We have the following setup:

enter image description here

Two MX routers connect to the same L2 site. Loop protection / redundancy is done via VPLS multihoming. On the other end are two switches (EX4200 for example).

When the blue link fails the two switches and the rest of the L2 infrastructure have to know that traffic must now go through the yellow link (and consequently trough the EX switch on the right).

The problem is, the yellow mac-table only gets filled when there is traffic arriving from the VPLS through the yellow link. If no traffic is received from a certain MAC address, traffic for that address will still be sent over the blue link and noone knows that that link is now broken (except perhaps the EX switch on the left if the link fails physically).

I can't find a good solution to fix this problem.

A few approaches:

  1. You can somewhat lessen the impact by not making the blue/yellow link portfast so that spanning-tree can send a topology change when the interface goes down/up.
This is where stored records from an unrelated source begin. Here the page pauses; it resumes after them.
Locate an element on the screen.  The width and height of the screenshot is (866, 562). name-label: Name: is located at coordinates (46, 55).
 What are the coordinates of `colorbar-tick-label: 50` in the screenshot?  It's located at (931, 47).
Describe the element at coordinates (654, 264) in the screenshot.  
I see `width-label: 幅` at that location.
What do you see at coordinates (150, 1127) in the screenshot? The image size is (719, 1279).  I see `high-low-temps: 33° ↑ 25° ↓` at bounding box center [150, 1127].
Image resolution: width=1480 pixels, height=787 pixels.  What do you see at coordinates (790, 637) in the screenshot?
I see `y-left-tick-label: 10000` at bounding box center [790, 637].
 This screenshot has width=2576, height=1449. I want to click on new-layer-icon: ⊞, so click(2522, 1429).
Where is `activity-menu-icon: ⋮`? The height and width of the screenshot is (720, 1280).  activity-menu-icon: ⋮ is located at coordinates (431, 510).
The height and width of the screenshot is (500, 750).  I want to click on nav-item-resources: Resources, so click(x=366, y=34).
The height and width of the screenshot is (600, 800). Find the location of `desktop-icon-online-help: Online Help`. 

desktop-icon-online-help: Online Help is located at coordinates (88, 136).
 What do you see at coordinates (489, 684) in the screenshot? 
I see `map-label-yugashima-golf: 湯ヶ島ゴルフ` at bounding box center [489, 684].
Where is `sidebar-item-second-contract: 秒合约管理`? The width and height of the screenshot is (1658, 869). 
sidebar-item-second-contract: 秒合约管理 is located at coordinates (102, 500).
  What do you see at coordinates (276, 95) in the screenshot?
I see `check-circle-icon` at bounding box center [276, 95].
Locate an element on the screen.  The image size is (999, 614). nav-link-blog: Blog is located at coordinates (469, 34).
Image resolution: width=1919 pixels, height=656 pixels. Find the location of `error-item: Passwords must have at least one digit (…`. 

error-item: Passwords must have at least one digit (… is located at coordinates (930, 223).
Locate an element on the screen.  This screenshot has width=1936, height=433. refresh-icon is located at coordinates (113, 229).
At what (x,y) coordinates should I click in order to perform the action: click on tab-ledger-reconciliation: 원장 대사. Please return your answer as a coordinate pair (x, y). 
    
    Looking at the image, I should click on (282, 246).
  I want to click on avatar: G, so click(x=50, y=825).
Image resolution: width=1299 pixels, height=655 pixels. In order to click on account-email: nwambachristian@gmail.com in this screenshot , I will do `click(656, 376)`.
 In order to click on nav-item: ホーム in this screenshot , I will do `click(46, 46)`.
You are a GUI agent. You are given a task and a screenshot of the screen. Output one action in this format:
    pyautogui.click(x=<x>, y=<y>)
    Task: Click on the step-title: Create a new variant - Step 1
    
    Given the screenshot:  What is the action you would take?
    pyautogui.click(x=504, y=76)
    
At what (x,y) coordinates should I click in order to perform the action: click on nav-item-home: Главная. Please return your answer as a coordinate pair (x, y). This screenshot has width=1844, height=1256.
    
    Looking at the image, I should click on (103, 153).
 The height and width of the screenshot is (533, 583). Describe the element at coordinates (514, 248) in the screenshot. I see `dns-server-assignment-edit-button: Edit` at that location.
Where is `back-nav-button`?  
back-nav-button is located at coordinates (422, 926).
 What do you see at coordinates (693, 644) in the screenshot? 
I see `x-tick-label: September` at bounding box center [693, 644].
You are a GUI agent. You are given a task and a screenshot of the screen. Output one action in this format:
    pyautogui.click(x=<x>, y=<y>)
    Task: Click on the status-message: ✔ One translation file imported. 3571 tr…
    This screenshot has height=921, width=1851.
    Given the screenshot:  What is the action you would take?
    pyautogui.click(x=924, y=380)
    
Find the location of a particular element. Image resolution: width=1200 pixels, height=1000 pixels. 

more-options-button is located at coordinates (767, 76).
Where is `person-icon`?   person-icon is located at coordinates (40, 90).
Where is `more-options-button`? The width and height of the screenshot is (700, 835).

When the interface does not go down physically you're out of luck. On the other hand the spanning-tree solution will bite you when the port comes up again. VPLS will take the site online but the port needs to go trough the STP learning stages before it forwards traffic.

  2. You could stack the two switches. This will fix the problem for the rest of the L2 infrastructure as they always send to the same switch (stack). Still the stack needs to know when to switch to the other uplink interface with the active VPLS instance.

  3. When doing planned maintenance (and if you have a stack), you can deactivate the primary link manually to switch over to the secondary link. Then you can lower the site-preference for the deactivated link on the router so that the now active site becomes the new primary. Same thing when switching back. Not ideal and does not work for unforeseen outages.

Any input on how to solve this is appreciated. (Waiting for EVPN/TRILL does not count. ;))

Best Answer

  1. Disable Portfast on the PE facing ports (On CE)
  2. Enable RSTP across the CE network
  3. Favor "Blue link" w/ interface cost

Working this out in my head I believe it should react as follows:

When blue link dies the CE will stop sending/receiving BPDUs from the blue interface. Default RSTP hello timer is 2 seconds. It waits for three missed hellos before calling that link "dead". Once three hellos (6 seconds) have been missed it will then re-establish the STP tree and age the MAC addresses.

This is basically option 1 you've stated above except the way I've read the comments and your original post it sounds like you want the PE to participate in STP. I'm suggesting allowing the customer to build its own tree between all CEs.

Your network should fail over smoothly, and the client network would follow suit a few seconds later.

This feels too simple to be the answer...but that's what I can see based on your write up.